§ **Aim of the task**: When you respond, restate each record exactly as it is given.
Content starts
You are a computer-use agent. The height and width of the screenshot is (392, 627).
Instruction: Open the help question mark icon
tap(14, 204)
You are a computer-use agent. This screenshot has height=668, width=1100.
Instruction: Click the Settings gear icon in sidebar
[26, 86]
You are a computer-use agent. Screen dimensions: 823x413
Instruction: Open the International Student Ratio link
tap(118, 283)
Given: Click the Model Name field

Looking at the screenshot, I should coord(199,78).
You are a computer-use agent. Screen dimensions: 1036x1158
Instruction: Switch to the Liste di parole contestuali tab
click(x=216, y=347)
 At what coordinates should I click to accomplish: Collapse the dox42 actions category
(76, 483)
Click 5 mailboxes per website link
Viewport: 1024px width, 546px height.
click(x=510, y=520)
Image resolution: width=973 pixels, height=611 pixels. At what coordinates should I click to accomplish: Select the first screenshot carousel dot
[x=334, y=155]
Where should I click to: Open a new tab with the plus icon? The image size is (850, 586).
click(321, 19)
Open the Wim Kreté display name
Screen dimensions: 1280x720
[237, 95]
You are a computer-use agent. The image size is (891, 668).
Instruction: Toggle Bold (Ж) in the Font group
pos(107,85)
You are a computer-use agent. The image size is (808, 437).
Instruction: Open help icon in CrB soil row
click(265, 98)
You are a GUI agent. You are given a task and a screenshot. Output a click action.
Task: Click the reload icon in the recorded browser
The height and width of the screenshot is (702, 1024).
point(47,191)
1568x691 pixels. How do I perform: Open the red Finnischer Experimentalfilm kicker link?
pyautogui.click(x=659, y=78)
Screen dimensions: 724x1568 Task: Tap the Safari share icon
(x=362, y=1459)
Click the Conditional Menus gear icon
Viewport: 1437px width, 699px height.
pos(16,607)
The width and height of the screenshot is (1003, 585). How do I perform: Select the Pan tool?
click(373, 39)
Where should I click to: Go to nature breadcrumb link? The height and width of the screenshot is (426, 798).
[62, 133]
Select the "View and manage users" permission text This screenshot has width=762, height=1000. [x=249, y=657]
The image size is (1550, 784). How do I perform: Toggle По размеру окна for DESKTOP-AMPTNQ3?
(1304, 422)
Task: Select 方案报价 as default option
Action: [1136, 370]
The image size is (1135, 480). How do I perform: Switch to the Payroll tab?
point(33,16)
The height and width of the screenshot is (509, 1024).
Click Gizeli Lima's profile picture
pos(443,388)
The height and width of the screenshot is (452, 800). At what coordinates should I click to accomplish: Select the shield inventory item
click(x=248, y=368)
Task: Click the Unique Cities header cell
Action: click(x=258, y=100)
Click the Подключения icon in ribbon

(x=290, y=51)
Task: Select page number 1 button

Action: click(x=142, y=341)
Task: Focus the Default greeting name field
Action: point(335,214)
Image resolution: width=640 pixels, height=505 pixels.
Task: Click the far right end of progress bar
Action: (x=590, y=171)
Content ends
§ **Response to the task**:
You are a computer-use agent. The height and width of the screenshot is (392, 627).
Instruction: Open the help question mark icon
tap(14, 204)
You are a computer-use agent. This screenshot has height=668, width=1100.
Instruction: Click the Settings gear icon in sidebar
[26, 86]
You are a computer-use agent. Screen dimensions: 823x413
Instruction: Open the International Student Ratio link
tap(118, 283)
Given: Click the Model Name field

Looking at the screenshot, I should coord(199,78).
You are a computer-use agent. Screen dimensions: 1036x1158
Instruction: Switch to the Liste di parole contestuali tab
click(x=216, y=347)
 At what coordinates should I click to accomplish: Collapse the dox42 actions category
(76, 483)
Click 5 mailboxes per website link
Viewport: 1024px width, 546px height.
click(x=510, y=520)
Image resolution: width=973 pixels, height=611 pixels. At what coordinates should I click to accomplish: Select the first screenshot carousel dot
[x=334, y=155]
Where should I click to: Open a new tab with the plus icon? The image size is (850, 586).
click(321, 19)
Open the Wim Kreté display name
Screen dimensions: 1280x720
[237, 95]
You are a computer-use agent. The image size is (891, 668).
Instruction: Toggle Bold (Ж) in the Font group
pos(107,85)
You are a computer-use agent. The image size is (808, 437).
Instruction: Open help icon in CrB soil row
click(265, 98)
You are a GUI agent. You are given a task and a screenshot. Output a click action.
Task: Click the reload icon in the recorded browser
The height and width of the screenshot is (702, 1024).
point(47,191)
1568x691 pixels. How do I perform: Open the red Finnischer Experimentalfilm kicker link?
pyautogui.click(x=659, y=78)
Screen dimensions: 724x1568 Task: Tap the Safari share icon
(x=362, y=1459)
Click the Conditional Menus gear icon
Viewport: 1437px width, 699px height.
pos(16,607)
The width and height of the screenshot is (1003, 585). How do I perform: Select the Pan tool?
click(373, 39)
Where should I click to: Go to nature breadcrumb link? The height and width of the screenshot is (426, 798).
[62, 133]
Select the "View and manage users" permission text This screenshot has width=762, height=1000. [x=249, y=657]
The image size is (1550, 784). How do I perform: Toggle По размеру окна for DESKTOP-AMPTNQ3?
(1304, 422)
Task: Select 方案报价 as default option
Action: [1136, 370]
The image size is (1135, 480). How do I perform: Switch to the Payroll tab?
point(33,16)
The height and width of the screenshot is (509, 1024).
Click Gizeli Lima's profile picture
pos(443,388)
The height and width of the screenshot is (452, 800). At what coordinates should I click to accomplish: Select the shield inventory item
click(x=248, y=368)
Task: Click the Unique Cities header cell
Action: click(x=258, y=100)
Click the Подключения icon in ribbon

(x=290, y=51)
Task: Select page number 1 button

Action: click(x=142, y=341)
Task: Focus the Default greeting name field
Action: point(335,214)
Image resolution: width=640 pixels, height=505 pixels.
Task: Click the far right end of progress bar
Action: (x=590, y=171)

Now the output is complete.